[TASK REQUIREMENTS]
Verbatim, and with nothing else, reproduce the data below from its first line through the line containing "Open the Sort".

[Stored items]
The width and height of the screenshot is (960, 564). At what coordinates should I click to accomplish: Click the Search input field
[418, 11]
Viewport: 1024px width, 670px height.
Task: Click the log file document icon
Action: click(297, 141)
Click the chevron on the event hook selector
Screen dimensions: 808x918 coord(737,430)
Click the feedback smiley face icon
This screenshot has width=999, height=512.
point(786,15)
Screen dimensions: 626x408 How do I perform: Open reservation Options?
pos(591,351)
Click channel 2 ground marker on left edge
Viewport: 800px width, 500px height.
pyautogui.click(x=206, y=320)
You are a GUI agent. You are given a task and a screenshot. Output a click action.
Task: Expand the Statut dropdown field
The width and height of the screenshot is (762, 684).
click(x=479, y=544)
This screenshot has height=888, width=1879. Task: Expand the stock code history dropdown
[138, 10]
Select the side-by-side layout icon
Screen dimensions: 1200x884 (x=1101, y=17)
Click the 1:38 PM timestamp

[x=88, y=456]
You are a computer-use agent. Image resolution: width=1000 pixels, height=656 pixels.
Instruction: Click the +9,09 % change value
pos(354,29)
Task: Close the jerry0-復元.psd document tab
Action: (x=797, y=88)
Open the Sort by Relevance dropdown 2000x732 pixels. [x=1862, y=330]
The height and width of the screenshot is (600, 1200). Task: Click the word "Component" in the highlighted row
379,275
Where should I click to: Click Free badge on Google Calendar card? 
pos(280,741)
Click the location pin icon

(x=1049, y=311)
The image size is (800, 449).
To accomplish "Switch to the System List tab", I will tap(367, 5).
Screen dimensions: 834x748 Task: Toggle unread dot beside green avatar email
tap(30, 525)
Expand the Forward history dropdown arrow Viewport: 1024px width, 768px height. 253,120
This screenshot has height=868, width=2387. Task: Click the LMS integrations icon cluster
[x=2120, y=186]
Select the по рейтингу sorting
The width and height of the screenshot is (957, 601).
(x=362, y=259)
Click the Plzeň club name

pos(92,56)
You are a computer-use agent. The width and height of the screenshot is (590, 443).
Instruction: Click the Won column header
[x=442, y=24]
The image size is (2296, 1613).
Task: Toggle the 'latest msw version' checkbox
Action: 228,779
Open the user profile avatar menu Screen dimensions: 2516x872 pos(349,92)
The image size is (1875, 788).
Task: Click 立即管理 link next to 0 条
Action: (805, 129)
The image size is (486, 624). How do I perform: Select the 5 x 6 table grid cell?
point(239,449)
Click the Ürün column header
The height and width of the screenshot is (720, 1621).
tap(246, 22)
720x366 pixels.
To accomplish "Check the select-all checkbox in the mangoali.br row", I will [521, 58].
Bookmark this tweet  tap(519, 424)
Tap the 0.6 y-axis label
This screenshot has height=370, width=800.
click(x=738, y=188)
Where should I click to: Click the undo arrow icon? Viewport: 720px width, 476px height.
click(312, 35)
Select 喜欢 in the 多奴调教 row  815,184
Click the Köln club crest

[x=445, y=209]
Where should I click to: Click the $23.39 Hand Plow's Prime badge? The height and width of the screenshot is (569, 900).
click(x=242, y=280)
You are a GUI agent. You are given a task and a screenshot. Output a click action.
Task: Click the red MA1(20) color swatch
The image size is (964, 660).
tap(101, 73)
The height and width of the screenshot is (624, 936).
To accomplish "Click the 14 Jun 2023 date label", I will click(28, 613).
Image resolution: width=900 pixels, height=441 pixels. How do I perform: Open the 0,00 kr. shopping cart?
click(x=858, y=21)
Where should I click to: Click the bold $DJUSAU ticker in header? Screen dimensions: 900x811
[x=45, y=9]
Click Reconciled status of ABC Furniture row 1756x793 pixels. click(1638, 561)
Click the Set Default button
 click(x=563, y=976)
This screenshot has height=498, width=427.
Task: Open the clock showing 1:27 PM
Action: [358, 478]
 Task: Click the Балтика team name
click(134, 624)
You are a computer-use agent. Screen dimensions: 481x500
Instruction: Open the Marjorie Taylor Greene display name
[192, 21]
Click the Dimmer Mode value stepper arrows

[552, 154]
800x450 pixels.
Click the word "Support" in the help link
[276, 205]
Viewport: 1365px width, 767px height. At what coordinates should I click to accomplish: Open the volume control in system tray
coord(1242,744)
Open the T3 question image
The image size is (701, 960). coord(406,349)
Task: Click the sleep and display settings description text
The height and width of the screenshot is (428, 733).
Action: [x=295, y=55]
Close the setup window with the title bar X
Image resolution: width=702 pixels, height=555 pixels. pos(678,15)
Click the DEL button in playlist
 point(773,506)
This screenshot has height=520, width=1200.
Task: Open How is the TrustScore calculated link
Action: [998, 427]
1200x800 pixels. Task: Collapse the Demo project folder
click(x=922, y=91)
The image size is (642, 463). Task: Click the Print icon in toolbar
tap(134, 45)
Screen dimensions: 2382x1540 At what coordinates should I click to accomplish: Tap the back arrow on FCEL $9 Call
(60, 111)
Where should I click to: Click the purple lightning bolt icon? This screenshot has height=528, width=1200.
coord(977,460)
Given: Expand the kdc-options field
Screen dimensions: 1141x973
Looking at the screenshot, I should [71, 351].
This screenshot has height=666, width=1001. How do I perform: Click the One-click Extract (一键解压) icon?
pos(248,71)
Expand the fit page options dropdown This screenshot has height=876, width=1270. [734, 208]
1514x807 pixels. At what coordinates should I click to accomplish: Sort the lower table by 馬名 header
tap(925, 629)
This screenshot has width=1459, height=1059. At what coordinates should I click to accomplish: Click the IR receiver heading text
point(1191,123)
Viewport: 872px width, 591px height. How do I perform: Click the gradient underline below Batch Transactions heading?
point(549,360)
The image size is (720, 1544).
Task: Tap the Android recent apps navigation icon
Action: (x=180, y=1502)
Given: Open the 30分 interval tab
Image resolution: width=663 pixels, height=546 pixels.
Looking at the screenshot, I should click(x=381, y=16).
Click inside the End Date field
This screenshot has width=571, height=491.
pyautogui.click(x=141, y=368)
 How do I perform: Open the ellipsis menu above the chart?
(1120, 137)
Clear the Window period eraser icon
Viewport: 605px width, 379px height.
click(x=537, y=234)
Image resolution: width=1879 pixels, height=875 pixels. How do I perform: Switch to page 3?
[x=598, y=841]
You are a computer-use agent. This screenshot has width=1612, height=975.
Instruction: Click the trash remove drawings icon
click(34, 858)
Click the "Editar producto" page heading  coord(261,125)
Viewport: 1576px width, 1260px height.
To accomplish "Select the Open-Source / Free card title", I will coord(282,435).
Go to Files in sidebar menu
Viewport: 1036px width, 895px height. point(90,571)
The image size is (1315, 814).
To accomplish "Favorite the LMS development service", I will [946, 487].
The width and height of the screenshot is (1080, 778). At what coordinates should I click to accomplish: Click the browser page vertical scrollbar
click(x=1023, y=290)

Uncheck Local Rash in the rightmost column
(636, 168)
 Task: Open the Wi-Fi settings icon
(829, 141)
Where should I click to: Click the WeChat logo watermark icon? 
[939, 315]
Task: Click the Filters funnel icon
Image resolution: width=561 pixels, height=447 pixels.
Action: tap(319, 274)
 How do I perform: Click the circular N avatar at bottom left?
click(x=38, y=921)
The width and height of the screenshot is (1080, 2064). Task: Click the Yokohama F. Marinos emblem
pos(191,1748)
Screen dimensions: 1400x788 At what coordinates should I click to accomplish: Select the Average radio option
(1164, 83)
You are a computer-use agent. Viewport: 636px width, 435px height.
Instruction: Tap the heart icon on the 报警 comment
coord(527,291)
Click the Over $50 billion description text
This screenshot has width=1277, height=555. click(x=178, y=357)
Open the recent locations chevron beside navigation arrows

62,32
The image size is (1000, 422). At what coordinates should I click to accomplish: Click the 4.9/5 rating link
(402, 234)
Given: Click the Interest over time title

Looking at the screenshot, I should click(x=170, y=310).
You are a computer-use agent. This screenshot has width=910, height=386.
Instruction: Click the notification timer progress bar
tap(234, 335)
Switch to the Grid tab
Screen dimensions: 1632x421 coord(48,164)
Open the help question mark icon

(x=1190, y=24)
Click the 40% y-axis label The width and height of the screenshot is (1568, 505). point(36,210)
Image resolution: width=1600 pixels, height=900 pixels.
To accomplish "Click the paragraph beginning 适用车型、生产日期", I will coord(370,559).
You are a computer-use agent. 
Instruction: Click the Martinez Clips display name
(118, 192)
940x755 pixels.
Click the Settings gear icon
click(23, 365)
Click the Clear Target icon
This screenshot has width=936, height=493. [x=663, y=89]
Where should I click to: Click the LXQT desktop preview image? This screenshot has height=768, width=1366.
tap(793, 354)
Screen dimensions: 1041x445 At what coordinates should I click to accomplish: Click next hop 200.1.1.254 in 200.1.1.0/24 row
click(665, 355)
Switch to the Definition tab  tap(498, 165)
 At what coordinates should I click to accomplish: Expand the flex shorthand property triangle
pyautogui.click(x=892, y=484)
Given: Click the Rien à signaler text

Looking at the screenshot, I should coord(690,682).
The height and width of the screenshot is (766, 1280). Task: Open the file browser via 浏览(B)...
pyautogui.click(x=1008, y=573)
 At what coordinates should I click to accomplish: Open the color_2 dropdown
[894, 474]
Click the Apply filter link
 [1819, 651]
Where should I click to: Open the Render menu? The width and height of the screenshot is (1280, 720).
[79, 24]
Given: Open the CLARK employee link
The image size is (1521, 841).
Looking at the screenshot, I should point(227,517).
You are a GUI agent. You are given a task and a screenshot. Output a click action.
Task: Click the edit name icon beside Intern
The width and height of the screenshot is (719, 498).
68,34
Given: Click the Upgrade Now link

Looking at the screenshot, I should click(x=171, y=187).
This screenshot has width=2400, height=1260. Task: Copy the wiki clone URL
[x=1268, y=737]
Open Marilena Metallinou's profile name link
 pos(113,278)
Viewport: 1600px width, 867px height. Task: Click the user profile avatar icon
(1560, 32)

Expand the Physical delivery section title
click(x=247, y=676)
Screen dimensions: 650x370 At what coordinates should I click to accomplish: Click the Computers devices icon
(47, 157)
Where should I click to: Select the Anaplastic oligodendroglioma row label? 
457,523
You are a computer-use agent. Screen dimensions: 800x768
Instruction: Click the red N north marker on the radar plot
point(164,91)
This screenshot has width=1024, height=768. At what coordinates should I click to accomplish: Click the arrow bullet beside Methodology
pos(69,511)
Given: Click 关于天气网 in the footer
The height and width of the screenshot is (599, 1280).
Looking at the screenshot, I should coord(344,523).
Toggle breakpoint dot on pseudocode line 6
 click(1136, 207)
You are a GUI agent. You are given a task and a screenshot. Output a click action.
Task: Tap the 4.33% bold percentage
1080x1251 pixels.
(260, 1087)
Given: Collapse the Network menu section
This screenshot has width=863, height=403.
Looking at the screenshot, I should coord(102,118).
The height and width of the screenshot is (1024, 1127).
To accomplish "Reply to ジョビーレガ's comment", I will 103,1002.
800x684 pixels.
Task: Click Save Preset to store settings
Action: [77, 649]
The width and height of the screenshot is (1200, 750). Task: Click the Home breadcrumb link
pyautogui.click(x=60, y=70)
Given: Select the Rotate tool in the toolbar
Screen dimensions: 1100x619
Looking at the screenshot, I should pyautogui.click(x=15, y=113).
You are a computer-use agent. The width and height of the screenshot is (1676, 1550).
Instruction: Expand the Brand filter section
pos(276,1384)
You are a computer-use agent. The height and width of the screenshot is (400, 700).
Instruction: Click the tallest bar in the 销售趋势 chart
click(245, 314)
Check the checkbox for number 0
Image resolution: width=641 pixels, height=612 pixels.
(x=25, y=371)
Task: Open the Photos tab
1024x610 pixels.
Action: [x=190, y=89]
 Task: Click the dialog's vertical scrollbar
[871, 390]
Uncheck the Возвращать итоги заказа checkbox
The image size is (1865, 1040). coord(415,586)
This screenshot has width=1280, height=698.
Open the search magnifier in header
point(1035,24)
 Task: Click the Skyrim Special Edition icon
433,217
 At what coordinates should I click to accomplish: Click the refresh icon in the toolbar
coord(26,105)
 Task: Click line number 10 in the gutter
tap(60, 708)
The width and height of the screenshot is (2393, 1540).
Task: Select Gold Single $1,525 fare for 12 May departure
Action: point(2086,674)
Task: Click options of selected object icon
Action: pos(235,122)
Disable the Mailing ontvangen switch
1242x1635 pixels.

[ANSWER FOR THE TASK]
The width and height of the screenshot is (960, 564). At what coordinates should I click to accomplish: Click the Search input field
[418, 11]
Viewport: 1024px width, 670px height.
Task: Click the log file document icon
Action: click(297, 141)
Click the chevron on the event hook selector
Screen dimensions: 808x918 coord(737,430)
Click the feedback smiley face icon
This screenshot has width=999, height=512.
point(786,15)
Screen dimensions: 626x408 How do I perform: Open reservation Options?
pos(591,351)
Click channel 2 ground marker on left edge
Viewport: 800px width, 500px height.
pyautogui.click(x=206, y=320)
You are a GUI agent. You are given a task and a screenshot. Output a click action.
Task: Expand the Statut dropdown field
The width and height of the screenshot is (762, 684).
click(x=479, y=544)
This screenshot has height=888, width=1879. Task: Expand the stock code history dropdown
[138, 10]
Select the side-by-side layout icon
Screen dimensions: 1200x884 (x=1101, y=17)
Click the 1:38 PM timestamp

[x=88, y=456]
You are a computer-use agent. Image resolution: width=1000 pixels, height=656 pixels.
Instruction: Click the +9,09 % change value
pos(354,29)
Task: Close the jerry0-復元.psd document tab
Action: (x=797, y=88)
Open the Sort by Relevance dropdown 2000x732 pixels. [x=1862, y=330]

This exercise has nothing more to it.